▶ [Texte source]:
La seule égalité dont il peut être question alors, c'est l'égalité de traitement : tous les membres de la république, qu'ils soient simples citoyens ou magistrats, doivent être égaux devant la loi ; entendons par là que la loi doit défendre la propriété de chacun avec le même zèle et la même application. La loi peut bien contraindre un propriétaire à laisser un droit de passage au promeneur ; mais elle ne le peut faire, que parce qu'elle lui garantit qu'en tant que promeneur, il aura le même droit de passage sur la propriété d'autrui. En d'autres termes, la loi ne soumet pas les intérêts des uns à ceux des autres : elle défend également l'intérêt de chacun et, ce faisant, elle sert le bien commun à tous.
3. La loi ne saurait faire acception de personne : tel est un des principes fondamentaux du droit républicain. Une loi qui désignerait nommément un individu ou un groupe d'individus comme y étant soumis, à l'exception de tous les autres, serait nulle et non avenue : pour être légitime, le commandement doit s'appliquer d'égale façon à tous.

▶ [Données enregistrées]:
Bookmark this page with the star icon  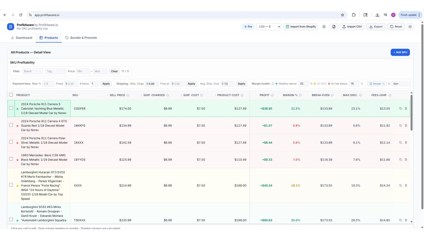pyautogui.click(x=342, y=15)
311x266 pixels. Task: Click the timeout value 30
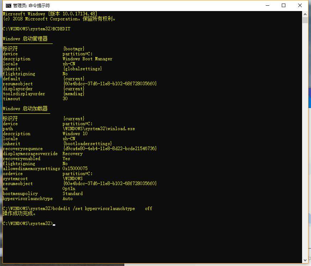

▶ [Consignes]:
1. Recopiez le passage du texte sur l'égalité devant la loi qui va de "3. La loi ne" jusqu'à "façon à tous.".
2. Relevez, sans répétition, tous les mots de la famille de « égal » employés dans le texte sur l'égalité devant la loi.

▶ [Réponses]:
1.
3. La loi ne saurait faire acception de personne : tel est un des principes fondamentaux du droit républicain. Une loi qui désignerait nommément un individu ou un groupe d'individus comme y étant soumis, à l'exception de tous les autres, serait nulle et non avenue : pour être légitime, le commandement doit s'appliquer d'égale façon à tous.

2.
égalité
égaux
également
égale